Rhys switched off the ignition. Resting both hands on the steering wheel, he peered through the dusty windscreen and gathering late afternoon winter gloom. Would he find her? Would this be the end of his search?
He had literally lost count of the false leads. If this didn’t turn up anything then the trail would be cold, dead cold. He shivered involuntarily. As he slowly unclipped his seat belt and opened the car door, he said a brief prayer. “Please, God. This time. Let it be this time.”
The rusty motel sign above him swung squeakily. Who would want to stay here? The only reasons Rhys could think of were if your car broke down on your way somewhere else, or you were hiding. Especially if you were hiding.
He’d been searching for eighteen months now. Others, even his wife, had given up, although few would come right out and say it. But Rhys couldn’t stop turning over stones, looking for his little girl who’d run away so long ago.
Hardly little anymore, Samantha was 21. It hadn’t even been that much of a surprise, her leaving. There had been the repeated threats to do so, the many arguments, accusations, lies and frustration. But he wasn’t about to go over all that in his head right now.
As Rhys walked to the motel office he clutched a creased sheet of paper. He knew what was written on it by heart.
He pulled aside the ranch slider door to the motel office. The front desk was unattended. A faded calendar from last year hung on the back wall, along with a dusty clock and a sign warning they didn’t take cheques. Rhys pressed the buzzer on his side of the desk, his stomach feeling hollow and squeamish.

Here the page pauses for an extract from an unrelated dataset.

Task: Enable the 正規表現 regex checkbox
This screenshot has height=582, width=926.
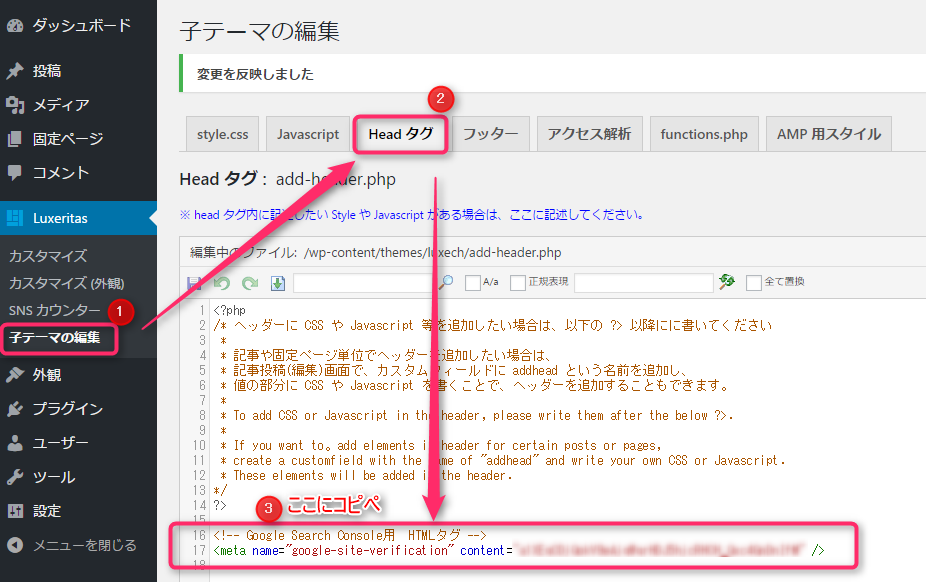Action: click(517, 283)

A middle-aged woman appeared from room to the right, behind the desk. As she walked through the open door, the sound of a TV soap opera theme song bleared in the background: ‘Family, we are all family. We all need family...’ Rhys swallowed hard and his stomach-ache went up a notch.
“Yes?” asked the woman. Even she seemed surprised someone would want to stay there.

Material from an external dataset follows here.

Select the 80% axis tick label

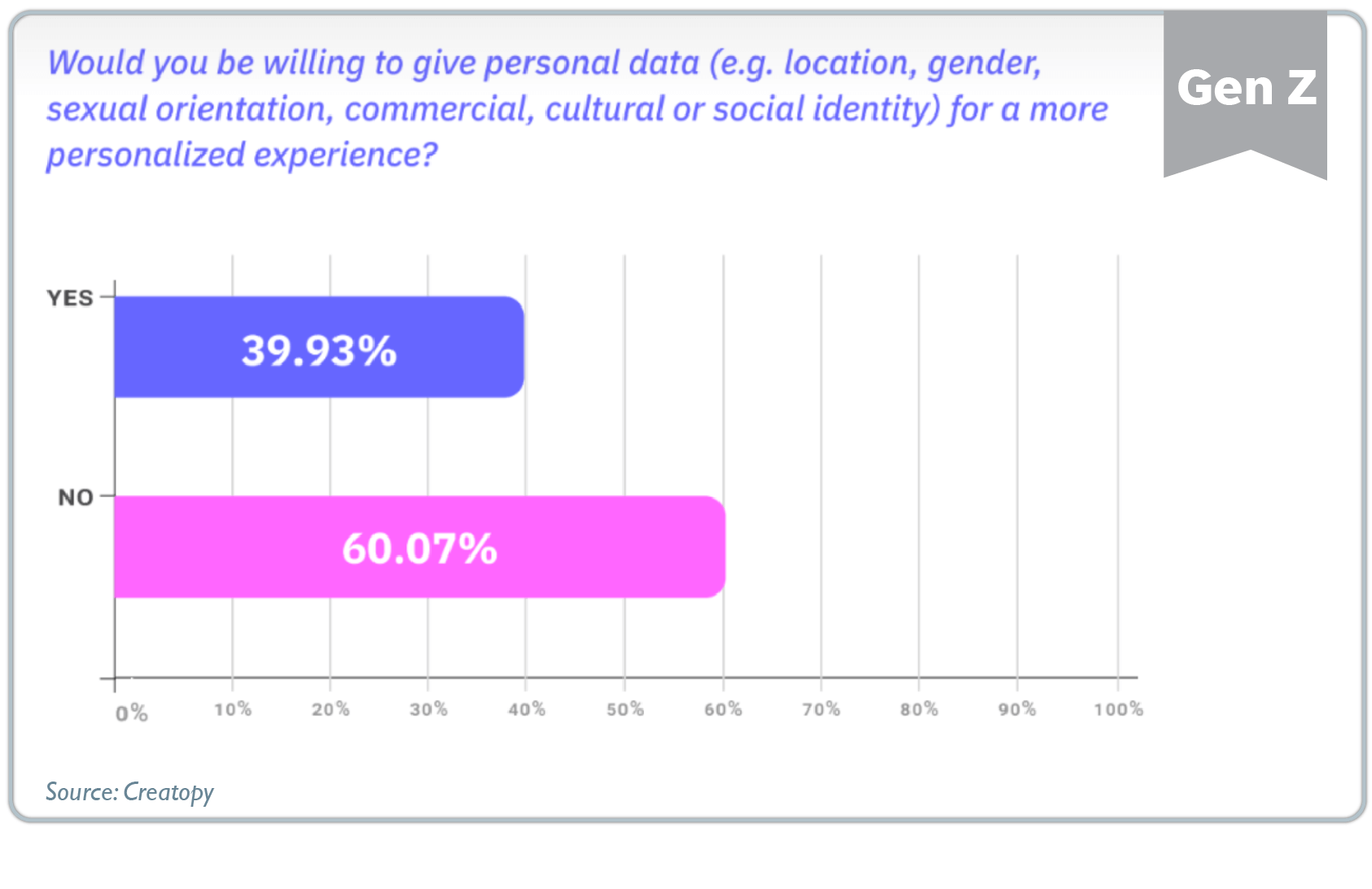919,710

“Excuse, me, Ma’am. My name is Rhys Lane. I’m looking for my daughter, Samantha. I need to contact her urgently for family reasons. I heard she might be staying here. Can you tell me if she’s here now, or has stayed here recently?”
Rhys pulled out a photo from his jacket and laid it on the counter so the woman could see it. He’d gotten used to his slight dramatisation of the truth. There was no urgent family reason. Rhys just knew he had to keep looking for Samantha.
The woman narrowed her eyes at Rhys, then picked up the photo. It could be any young woman. Clear skin, wide smile, short bob style hair cut. She looked again at the man in front of her. There was some family resemblance she supposed.
“There was a girl here last week. Could be the one in the photo. Her hair was longer and she looked older. When was this taken?”
“It was about four years ago,” admitted Rhys. “It was the only one that was a really clear shot of her face. What name did she give?”
“Well, Sir. I’m afraid I can’t give you that information. It’s privacy laws, you see. You got any letter from the police or something?”
Rhys handed over the crumbled letter he had carried with him from the car.
“No, but I have this. It’s from Samantha, a note she wrote when – well, when she left home. Maybe you could match it with the writing in your registration book?”
“Well, it was a man that filled in the register,” she said, noticing the wince on the man’s face. She debated with herself for a moment.
“Look, I shouldn’t do this, but I think I can trust you.”
She turned the register around so Rhys could see the entries.
“There,” she said, pointing with a stubby finger. “That’s the registration plate of the car they were in.” She waited until Rhys quickly scribbled the number on the back of the letter he’d shown her, then flipped the book shut guiltily.
“Good luck,” she said. “I hope you find her.”
“Thanks. I’ll never give up looking for her. I’m her father. It’s what a father does, isn’t it?” said Rhys, before turning and hurrying for his car.